### Work instruction:
Give the records back in full, exactly as they read.

### Information supplied

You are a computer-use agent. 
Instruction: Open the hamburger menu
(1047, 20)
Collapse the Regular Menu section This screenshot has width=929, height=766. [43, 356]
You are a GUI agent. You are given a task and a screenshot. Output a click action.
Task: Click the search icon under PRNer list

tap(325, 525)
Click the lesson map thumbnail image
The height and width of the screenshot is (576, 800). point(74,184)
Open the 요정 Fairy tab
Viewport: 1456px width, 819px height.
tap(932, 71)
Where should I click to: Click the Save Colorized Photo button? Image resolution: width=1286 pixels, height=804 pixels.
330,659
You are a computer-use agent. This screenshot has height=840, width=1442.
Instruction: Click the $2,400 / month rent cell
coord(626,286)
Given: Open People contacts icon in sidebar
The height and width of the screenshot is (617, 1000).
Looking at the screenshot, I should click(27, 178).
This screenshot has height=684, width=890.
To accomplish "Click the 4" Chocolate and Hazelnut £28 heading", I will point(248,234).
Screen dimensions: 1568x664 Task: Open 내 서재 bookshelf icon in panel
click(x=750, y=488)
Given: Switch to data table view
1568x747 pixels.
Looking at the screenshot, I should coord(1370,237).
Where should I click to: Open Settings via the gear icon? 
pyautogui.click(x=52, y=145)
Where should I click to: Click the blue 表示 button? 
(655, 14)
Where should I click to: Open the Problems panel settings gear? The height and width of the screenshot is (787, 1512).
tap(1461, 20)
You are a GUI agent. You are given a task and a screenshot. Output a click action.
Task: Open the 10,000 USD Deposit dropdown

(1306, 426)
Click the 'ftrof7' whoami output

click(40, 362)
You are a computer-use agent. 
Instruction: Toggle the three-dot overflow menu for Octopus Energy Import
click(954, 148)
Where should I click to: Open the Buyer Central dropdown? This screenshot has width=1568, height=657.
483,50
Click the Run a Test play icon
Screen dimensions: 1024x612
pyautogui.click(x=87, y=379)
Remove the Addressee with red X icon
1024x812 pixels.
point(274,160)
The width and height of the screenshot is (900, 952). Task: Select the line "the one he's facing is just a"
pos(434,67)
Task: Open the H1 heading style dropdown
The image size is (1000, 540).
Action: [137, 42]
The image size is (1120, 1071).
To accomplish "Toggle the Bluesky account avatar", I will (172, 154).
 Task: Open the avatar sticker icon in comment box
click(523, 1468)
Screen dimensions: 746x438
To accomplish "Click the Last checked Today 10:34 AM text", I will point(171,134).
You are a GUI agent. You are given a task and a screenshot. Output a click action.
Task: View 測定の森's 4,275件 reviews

######

### Your solution:
You are a computer-use agent. 
Instruction: Open the hamburger menu
(1047, 20)
Collapse the Regular Menu section This screenshot has width=929, height=766. [43, 356]
You are a GUI agent. You are given a task and a screenshot. Output a click action.
Task: Click the search icon under PRNer list

tap(325, 525)
Click the lesson map thumbnail image
The height and width of the screenshot is (576, 800). point(74,184)
Open the 요정 Fairy tab
Viewport: 1456px width, 819px height.
tap(932, 71)
Where should I click to: Click the Save Colorized Photo button? Image resolution: width=1286 pixels, height=804 pixels.
330,659
You are a computer-use agent. This screenshot has height=840, width=1442.
Instruction: Click the $2,400 / month rent cell
coord(626,286)
Given: Open People contacts icon in sidebar
The height and width of the screenshot is (617, 1000).
Looking at the screenshot, I should click(27, 178).
This screenshot has height=684, width=890.
To accomplish "Click the 4" Chocolate and Hazelnut £28 heading", I will point(248,234).
Screen dimensions: 1568x664 Task: Open 내 서재 bookshelf icon in panel
click(x=750, y=488)
Given: Switch to data table view
1568x747 pixels.
Looking at the screenshot, I should coord(1370,237).
Where should I click to: Open Settings via the gear icon? 
pyautogui.click(x=52, y=145)
Where should I click to: Click the blue 表示 button? 
(655, 14)
Where should I click to: Open the Problems panel settings gear? The height and width of the screenshot is (787, 1512).
tap(1461, 20)
You are a GUI agent. You are given a task and a screenshot. Output a click action.
Task: Open the 10,000 USD Deposit dropdown

(1306, 426)
Click the 'ftrof7' whoami output

click(40, 362)
You are a computer-use agent. 
Instruction: Toggle the three-dot overflow menu for Octopus Energy Import
click(954, 148)
Where should I click to: Open the Buyer Central dropdown? This screenshot has width=1568, height=657.
483,50
Click the Run a Test play icon
Screen dimensions: 1024x612
pyautogui.click(x=87, y=379)
Remove the Addressee with red X icon
1024x812 pixels.
point(274,160)
The width and height of the screenshot is (900, 952). Task: Select the line "the one he's facing is just a"
pos(434,67)
Task: Open the H1 heading style dropdown
The image size is (1000, 540).
Action: [137, 42]
The image size is (1120, 1071).
To accomplish "Toggle the Bluesky account avatar", I will (172, 154).
 Task: Open the avatar sticker icon in comment box
click(523, 1468)
Screen dimensions: 746x438
To accomplish "Click the Last checked Today 10:34 AM text", I will point(171,134).
You are a GUI agent. You are given a task and a screenshot. Output a click action.
Task: View 測定の森's 4,275件 reviews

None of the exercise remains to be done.